The venture capital market refers to the process by which individuals or groups invest directly in companies that are just starting up operations. These companies are often in need of capital to build their business, and they reach out to venture capitalists to secure that capital. Investors in the venture capital market often have some measure of influence over the companies in which they invest. Such investors gain their profits if the start-up companies make a big dent in the market and either go public or are resold.
Most people think of investing in terms of people putting their money in companies via the stock market and buying and selling shares of these public entities. There are those investors with a certain amount of financial clout who desire a more active type of investment, preferring to invest in companies that may have just begun operations but have the potential for much bigger things. These private companies and investors become connected via the venture capital market.
Start-up companies that seek out investors must be willing to cede some control over their operations if they wish to take advantage of the venture capital market. In return for the money that they put into the company, investors often have the right to make decisions on the future of the company. They might even gain seats on the company's board of directors or have hiring and firing power for key executives.

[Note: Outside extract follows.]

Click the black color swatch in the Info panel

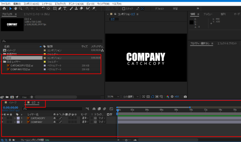point(192,22)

For an individual investor, the easiest way to get involved in the venture capital market is through investment firms that pool investments from multiple sources and look for companies that require venture capital. These firms are managed by experts in the venture capital process and usually require a minimum investment from those wishing to be involved. Such investment firms use their expertise in the market to seek out companies who may have what it takes to succeed on a higher level.
Of course, there is no guarantee that these companies, which often have little or no track record, will succeed. This reality makes the venture capital market a particularly risky one, especially considering the huge amounts of capital changing hands. The ideal situation for an investor is if one of these young companies manages to grab a big portion of its particular sector of the market. When that occurs, the investor can profit from the company being resold at a premium or by the company going public via an initial public offering.